The economic damage from these lockdowns is still providing some remarkably ugly numbers, but I think equity markets have already discounted the worst. France’s services PMI slid to 10.4 in April, while the composite index slipped to 11.2 vs 26 forecasts. Germany’s composite PMI was a little better, but services were also uber-weak at 15.9. This follows some hideous PMIs overnight as Japan’s services PMI sank to its weakest since 2007. It’s notable that the severe lockdown measures that we have across Europe are not in place in Japan. Australia’s services survey down to a record low 19.6, but Australian exports climbed 29% in March thanks to a bounce back in iron ore shipments to China after a sharp decline in Jan and Feb.
When an economy has been effectively shut down it’s no surprise the PMIs will reflect it. It’s like looking in the rear-view mirror at a horrible accident – better to focus on the road ahead. France’s finance minister Bruno Le Maire says the government wants all retail outlets to open by May 11th. However, this excludes bars and restaurants – what's the point? Germany has just announced a new €10bn package of support and is already lifting some lockdown restrictions. Test, test, test.

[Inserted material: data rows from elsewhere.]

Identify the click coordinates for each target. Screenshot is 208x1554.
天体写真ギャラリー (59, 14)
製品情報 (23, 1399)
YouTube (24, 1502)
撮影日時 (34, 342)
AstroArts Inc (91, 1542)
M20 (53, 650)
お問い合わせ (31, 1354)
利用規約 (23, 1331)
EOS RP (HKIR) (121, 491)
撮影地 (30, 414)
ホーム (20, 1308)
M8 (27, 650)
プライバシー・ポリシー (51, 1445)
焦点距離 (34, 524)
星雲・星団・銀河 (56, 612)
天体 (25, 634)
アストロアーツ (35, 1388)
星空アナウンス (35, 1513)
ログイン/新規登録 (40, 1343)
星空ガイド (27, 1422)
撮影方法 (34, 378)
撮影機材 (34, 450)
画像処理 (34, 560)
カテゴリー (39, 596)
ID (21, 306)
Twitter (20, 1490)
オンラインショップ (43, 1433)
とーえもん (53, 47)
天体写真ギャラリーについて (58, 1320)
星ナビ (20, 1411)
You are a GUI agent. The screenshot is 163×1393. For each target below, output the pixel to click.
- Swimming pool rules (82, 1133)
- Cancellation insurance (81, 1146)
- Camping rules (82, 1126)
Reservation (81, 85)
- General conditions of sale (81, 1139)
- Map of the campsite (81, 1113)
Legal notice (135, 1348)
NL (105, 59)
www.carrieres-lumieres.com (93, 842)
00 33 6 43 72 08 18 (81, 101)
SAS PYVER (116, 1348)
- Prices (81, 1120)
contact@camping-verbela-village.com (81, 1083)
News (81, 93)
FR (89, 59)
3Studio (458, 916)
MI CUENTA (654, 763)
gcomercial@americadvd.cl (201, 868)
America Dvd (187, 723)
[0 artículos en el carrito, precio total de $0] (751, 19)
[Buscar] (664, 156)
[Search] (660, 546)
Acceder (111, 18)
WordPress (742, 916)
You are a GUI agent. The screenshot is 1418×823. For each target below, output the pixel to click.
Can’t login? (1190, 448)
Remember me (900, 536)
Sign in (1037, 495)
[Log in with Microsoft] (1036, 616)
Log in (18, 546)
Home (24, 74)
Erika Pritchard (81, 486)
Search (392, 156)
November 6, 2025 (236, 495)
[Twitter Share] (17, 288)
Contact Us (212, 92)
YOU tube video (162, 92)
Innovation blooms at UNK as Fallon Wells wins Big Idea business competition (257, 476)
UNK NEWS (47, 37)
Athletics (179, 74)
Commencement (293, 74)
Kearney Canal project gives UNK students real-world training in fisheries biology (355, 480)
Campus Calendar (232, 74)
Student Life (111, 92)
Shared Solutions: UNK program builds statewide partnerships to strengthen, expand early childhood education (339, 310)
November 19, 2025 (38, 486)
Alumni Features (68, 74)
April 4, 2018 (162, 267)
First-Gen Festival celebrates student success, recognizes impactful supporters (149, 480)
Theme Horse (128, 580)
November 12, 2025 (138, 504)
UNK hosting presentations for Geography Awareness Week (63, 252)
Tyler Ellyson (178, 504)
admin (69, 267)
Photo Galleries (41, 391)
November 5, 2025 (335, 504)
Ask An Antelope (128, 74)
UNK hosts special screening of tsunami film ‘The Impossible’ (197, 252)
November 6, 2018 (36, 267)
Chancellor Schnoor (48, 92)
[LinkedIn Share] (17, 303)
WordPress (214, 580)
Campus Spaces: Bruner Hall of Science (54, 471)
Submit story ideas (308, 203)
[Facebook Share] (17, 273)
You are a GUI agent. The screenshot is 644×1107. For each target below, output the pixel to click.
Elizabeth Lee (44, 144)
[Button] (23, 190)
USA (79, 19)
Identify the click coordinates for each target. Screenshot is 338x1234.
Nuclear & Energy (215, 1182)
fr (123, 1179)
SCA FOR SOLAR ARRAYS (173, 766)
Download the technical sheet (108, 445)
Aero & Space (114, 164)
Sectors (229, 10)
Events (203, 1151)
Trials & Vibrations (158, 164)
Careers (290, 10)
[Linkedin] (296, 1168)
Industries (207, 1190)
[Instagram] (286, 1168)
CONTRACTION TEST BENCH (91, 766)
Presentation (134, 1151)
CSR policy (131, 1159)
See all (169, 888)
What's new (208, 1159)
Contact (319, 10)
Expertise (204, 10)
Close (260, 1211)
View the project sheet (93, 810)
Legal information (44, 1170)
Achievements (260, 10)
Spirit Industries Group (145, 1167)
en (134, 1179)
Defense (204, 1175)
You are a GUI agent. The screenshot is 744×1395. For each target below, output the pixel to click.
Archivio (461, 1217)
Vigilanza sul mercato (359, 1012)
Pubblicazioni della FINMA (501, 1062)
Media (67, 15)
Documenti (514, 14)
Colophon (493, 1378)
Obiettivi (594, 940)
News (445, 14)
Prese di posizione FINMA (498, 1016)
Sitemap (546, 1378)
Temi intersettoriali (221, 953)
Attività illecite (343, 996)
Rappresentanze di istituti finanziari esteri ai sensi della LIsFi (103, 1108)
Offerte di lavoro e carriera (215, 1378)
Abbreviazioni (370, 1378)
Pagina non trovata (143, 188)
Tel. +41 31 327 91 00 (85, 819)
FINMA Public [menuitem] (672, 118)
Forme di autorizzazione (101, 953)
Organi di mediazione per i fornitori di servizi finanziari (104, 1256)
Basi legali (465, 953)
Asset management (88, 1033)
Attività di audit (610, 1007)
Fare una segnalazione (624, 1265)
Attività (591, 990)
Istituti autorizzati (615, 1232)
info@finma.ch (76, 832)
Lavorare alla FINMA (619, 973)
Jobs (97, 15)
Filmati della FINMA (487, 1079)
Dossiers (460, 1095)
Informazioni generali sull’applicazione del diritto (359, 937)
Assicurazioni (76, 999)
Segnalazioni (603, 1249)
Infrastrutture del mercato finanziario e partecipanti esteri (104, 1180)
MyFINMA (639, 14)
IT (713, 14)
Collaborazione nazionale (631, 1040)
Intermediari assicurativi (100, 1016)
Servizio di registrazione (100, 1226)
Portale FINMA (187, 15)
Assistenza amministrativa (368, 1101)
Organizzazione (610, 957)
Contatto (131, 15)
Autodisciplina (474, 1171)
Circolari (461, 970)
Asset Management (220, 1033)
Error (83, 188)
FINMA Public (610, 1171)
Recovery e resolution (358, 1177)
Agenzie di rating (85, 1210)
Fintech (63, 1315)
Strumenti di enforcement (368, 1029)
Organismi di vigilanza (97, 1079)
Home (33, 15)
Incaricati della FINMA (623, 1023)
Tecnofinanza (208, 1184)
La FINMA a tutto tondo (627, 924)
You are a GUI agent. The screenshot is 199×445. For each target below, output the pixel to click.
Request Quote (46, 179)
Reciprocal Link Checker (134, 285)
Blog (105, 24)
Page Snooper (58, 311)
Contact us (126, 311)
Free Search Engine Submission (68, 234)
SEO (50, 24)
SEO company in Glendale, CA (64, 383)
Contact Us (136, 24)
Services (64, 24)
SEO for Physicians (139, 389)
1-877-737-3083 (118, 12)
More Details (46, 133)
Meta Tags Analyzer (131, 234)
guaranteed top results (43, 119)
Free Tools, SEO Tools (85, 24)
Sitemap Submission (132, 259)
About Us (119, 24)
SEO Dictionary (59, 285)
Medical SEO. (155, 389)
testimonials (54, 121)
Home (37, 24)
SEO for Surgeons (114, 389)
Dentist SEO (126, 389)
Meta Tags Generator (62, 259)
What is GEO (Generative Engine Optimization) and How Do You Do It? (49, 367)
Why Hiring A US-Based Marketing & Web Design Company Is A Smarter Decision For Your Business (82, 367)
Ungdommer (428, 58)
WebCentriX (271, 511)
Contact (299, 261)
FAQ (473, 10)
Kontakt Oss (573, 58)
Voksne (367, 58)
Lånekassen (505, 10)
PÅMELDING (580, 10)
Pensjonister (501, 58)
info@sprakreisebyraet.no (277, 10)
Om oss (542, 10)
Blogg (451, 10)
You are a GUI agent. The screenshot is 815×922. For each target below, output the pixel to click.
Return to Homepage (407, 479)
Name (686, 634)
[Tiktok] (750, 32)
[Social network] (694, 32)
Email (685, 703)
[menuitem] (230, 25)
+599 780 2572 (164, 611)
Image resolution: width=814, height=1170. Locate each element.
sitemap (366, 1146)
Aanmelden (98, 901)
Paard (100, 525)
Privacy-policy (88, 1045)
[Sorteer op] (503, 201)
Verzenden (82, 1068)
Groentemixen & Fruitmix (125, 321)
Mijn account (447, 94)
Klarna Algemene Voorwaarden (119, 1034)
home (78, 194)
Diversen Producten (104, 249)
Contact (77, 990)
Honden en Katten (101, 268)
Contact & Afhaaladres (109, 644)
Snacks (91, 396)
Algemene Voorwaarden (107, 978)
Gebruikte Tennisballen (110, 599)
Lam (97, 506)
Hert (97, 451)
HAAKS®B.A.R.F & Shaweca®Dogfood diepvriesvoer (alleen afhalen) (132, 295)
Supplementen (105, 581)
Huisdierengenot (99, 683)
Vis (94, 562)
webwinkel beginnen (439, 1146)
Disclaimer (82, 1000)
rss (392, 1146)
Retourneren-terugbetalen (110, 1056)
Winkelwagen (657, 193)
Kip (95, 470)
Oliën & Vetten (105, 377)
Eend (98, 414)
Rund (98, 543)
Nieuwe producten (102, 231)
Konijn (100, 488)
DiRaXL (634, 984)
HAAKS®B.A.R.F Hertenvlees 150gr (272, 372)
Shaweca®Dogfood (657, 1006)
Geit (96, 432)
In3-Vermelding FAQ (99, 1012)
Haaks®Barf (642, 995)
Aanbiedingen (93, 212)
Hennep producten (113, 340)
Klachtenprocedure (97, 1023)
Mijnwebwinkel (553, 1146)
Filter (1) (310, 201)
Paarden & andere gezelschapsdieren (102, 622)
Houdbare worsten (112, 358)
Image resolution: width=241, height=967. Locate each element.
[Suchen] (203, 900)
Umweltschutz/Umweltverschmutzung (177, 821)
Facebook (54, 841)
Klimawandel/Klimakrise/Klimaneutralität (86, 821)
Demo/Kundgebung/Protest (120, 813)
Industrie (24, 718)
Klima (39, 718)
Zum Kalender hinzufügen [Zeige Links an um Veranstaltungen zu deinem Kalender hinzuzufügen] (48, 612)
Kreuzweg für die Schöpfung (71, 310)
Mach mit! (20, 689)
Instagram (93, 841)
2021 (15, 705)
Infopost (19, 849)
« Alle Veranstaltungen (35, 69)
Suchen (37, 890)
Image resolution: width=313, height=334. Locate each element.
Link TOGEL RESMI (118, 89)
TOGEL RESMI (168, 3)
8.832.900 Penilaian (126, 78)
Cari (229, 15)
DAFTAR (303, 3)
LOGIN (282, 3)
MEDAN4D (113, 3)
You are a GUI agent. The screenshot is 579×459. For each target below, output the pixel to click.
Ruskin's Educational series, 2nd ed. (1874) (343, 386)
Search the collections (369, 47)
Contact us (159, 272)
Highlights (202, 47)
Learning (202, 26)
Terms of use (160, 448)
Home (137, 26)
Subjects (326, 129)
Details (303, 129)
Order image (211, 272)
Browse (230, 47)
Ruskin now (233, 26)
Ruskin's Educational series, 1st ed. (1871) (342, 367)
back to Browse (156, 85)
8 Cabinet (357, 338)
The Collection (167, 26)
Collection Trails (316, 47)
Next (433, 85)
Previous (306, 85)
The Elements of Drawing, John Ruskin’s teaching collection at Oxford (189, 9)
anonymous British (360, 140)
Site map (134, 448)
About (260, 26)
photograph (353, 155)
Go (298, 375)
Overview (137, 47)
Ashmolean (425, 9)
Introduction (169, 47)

Meanwhile, the European Central Bank is loosening its rules on asset purchases to enable it buy so-called ‘fallen angel’ bonds – paper issued by companies not rated investment grade. Credit ratings agencies are expected to downgrade a slew of corporates from investment to junk, so this merely lets the ECB to operate how it wants – it doesn’t want to narrow the pool of available bonds and only prop up the ones who need it the least.
After the stramash of the last few days, oil has regained some stability, but I would be cautious about reading too much into any gains until we see the supply shut-ins and OPEC cuts start to reduce the flow, and the demand picks up again. Brent futures for June touched a low under $16 yesterday but rallied through to $22 and are last trading around $21.50. WTI for June also rallied from yesterday’s lows at $6.50 but twice failed to recover $16 and were last trading under $15.
European markets tried to sketch out gains in early trade as oil prices recovered some ground but the PMIs started to weigh. Shell (LON:RDSa) and BP (LON:BP) – big FTSE weightings – led the way higher before the economic hit dragged on sentiment. The FTSE 100 put on a good show yesterday, rallying 2.3% and closing near the highs at 5,770. Wall Street rallied 2% yesterday as the Senate passed a relief bill and oil recovered its footing, but stocks finished off the highs and the S&P 500 failed to close above 2800. Futures indicate mild gains.
The DAX was also firmer by 1.6% yesterday but failed to recover the trend line and has turned weaker again this morning. Daily momentum indicators have turned across indices and suggest a period of weakness.
In FX, the dollar is a tad softer at the start of the session but the dollar index remains firmly above the 100 level at 100.480. GBPUSD is flirting with the trend resistance having backed away from this yesterday following the crossover on the 1hr MACD. Bias remains to the downside, support at 1.2250 may be looked at.
EURUSD also maintains a bearish bias and took fright at the PMI horror show to dip under 1.08. Support at the early Apr lows around 1.07750 may be tested, which could open up a move back to 1.0640.